[Opening Supplied passage section]
Any idea of the affinity of the complex? If weak enough, you could
just dialyse, dialyse, dialyse... Or, you could bind your protein to a
column, and wash with a slow-flow of appropriate buffer. Or you could
also try to compete it out with adenosine, for example, which
presumably has a lower affinity, but at high concentrations would
still compete it out, and then dialyse or rinse while bound to a
column.
Jacob
On Fri, May 20, 2011 at 10:18 PM, jlliu liu <[log in to unmask]> wrote:
> Hi All,
> I am working with a methyltransferse protein and its later determined
> crystal structure indicates its substrate SAM was bound during protein
> expression or purification since no SAM was added during protein
> crystallization. Now I want to obtain the apo form protein for further
> characterization. Here are the strategies I can think of:
> 1. Mutate residues that are possibly critical for SAM binding. The
> shortcoming of this strategy is the protein is modified, also mutating one
> residue may or may not be able to get rid of SAM binding.
[Closing Supplied passage section]
[Opening Supplied material section]
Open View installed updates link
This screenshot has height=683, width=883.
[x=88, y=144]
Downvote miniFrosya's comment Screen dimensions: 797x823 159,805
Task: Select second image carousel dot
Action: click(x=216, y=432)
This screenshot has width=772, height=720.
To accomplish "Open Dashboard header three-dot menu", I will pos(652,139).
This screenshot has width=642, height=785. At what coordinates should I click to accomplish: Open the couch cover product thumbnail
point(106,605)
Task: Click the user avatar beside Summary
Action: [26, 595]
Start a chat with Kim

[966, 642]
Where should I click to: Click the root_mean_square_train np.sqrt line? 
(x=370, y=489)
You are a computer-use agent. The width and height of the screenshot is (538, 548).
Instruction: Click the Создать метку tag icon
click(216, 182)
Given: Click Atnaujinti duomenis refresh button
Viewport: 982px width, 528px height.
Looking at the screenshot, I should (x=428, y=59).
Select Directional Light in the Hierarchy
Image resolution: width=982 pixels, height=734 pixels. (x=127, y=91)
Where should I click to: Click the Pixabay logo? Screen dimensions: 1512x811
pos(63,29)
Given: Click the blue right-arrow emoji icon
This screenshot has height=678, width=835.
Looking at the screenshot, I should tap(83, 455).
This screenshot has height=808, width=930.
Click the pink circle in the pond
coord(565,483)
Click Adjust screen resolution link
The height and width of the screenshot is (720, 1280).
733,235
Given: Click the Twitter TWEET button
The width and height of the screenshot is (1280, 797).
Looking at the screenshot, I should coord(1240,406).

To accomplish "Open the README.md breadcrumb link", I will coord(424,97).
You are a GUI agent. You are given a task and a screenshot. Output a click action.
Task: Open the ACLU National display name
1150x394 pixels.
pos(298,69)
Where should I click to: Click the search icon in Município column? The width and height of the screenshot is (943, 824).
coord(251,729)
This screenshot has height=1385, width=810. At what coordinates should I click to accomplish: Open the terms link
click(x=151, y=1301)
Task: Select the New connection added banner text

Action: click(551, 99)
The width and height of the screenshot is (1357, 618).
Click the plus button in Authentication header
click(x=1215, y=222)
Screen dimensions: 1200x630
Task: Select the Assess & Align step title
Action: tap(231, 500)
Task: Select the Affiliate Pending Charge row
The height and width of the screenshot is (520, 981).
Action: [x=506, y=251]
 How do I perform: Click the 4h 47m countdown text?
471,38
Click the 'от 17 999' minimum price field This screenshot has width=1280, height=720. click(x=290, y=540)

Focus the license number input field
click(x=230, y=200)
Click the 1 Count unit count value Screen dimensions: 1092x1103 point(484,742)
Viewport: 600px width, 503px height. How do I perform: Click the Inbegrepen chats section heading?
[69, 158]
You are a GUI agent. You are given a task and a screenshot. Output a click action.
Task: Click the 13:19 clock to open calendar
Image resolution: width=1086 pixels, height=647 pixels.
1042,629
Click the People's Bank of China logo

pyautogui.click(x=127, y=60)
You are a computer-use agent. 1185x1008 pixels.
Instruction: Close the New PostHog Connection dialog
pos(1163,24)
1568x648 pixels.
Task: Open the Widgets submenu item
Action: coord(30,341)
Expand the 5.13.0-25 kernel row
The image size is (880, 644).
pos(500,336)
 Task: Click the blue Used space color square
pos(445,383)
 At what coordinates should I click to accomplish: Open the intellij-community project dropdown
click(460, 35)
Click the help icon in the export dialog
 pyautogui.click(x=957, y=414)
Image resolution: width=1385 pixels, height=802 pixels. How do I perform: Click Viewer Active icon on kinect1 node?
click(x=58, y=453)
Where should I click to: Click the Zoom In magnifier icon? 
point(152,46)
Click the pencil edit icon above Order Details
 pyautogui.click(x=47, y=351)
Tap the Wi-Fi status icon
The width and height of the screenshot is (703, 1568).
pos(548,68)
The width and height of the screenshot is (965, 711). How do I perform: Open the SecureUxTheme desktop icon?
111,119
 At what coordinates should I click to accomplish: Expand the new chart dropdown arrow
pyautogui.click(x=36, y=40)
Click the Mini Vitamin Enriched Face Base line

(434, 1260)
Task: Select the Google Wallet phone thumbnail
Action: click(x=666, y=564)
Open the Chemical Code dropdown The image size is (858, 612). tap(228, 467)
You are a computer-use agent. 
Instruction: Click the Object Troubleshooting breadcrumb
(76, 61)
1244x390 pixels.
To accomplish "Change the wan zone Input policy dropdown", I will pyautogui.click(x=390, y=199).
[Closing Supplied material section]
What to work on:
**A.** Answer these questions from the methyltransferase thread:
(i) Which compound does Jacob suggest for competing out the bound substrate?
(ii) Was SAM added during protein crystallization?
(iii) What is the first shortcoming given for the strategy of mutating residues?
**B.** Extend the methyltransferase thread, picking up right after its last sentence.
The entries are separate material, unrelated to the methyltransferase thread.

Expected responses:
**A.**
(i) Adenosine.
(ii) No, no SAM was added during protein crystallization.
(iii) The protein is modified.

**B.**
> 2. partially denature protein with denaturing reagent such as guanidine.
> This strategy is hoping the partial denaturing would loose SAM binding, then
> dialysis out SAM, reconcentrate protein and re-run sizing column to get rid
> of aggregated protein. This strategy may only work with well-behaved
> protein. The harsh denaturing reagent treatment could lead to total protein
> denaturing.
> I am asking more experienced biochemists if there are other better strategis
> for obtaining apo protein that I am not aware of. Thanks very much for
> sharing your knowledge.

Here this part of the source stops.